Collected data entries:

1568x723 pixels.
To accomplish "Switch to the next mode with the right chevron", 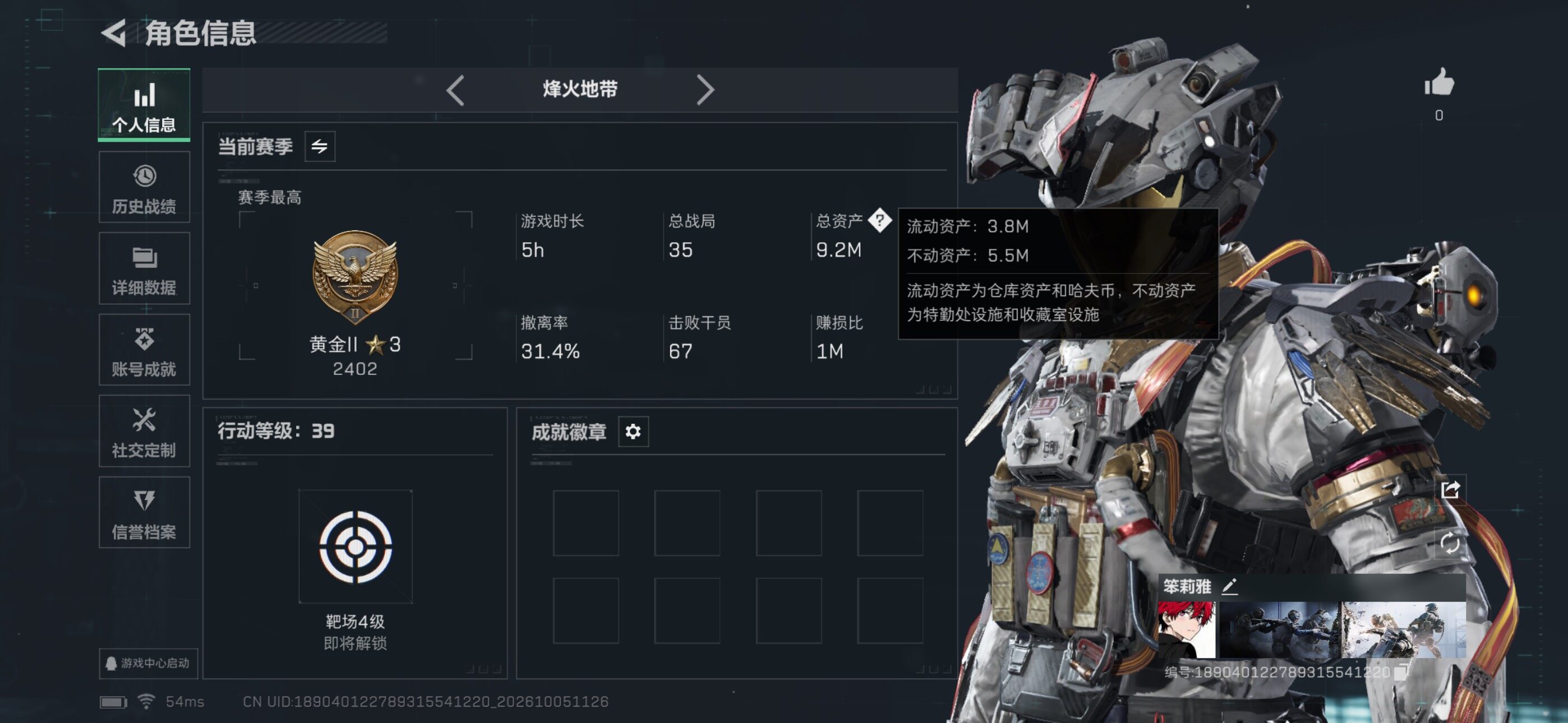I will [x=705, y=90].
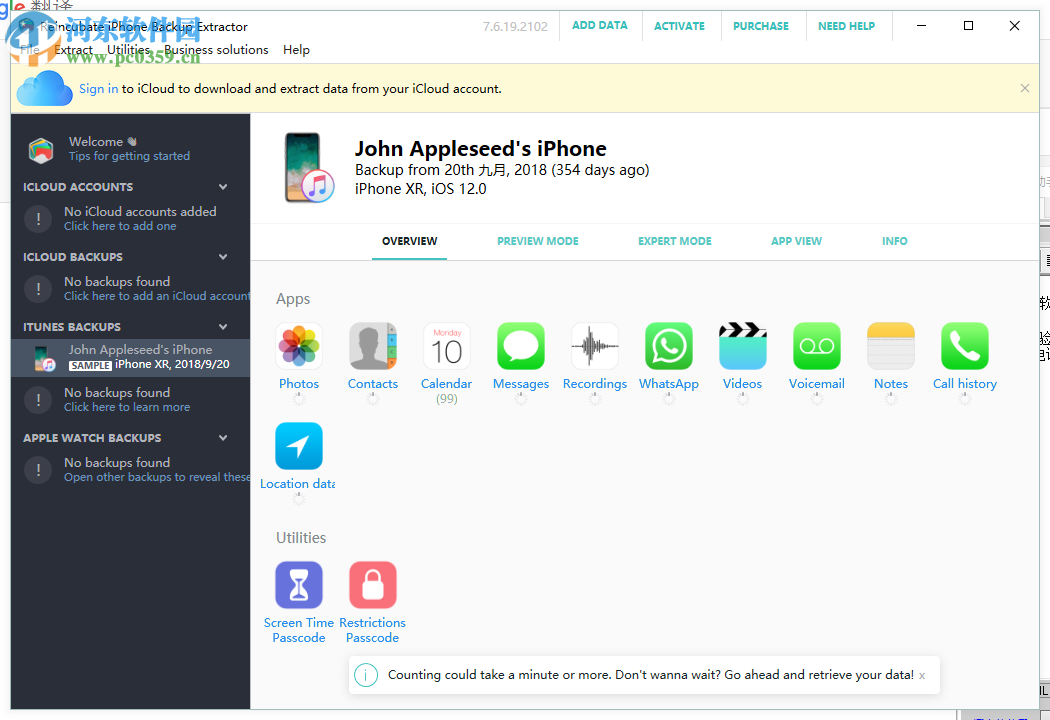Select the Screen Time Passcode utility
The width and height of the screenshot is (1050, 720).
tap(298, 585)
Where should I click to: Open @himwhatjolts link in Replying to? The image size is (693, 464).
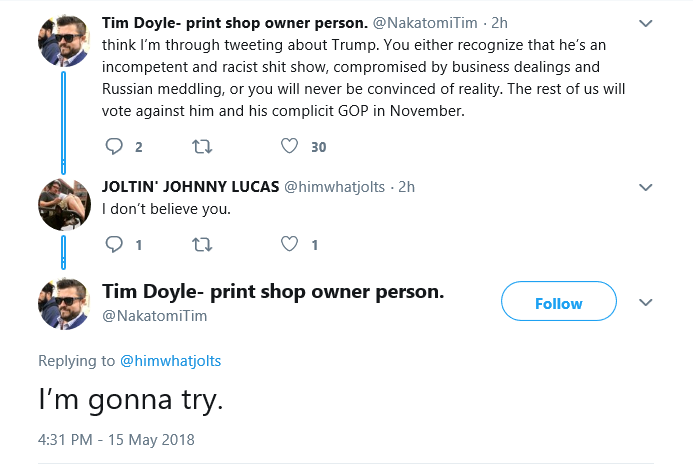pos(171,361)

ASSIGNMENT:
When the line containing "Where should I" has been located, retype it and each line after it through the end of the records, excluding the pictures and adding nothing else.

ANSWER:
Where should I click to: Open @himwhatjolts link in Replying to? The image size is (693, 464).
pos(171,361)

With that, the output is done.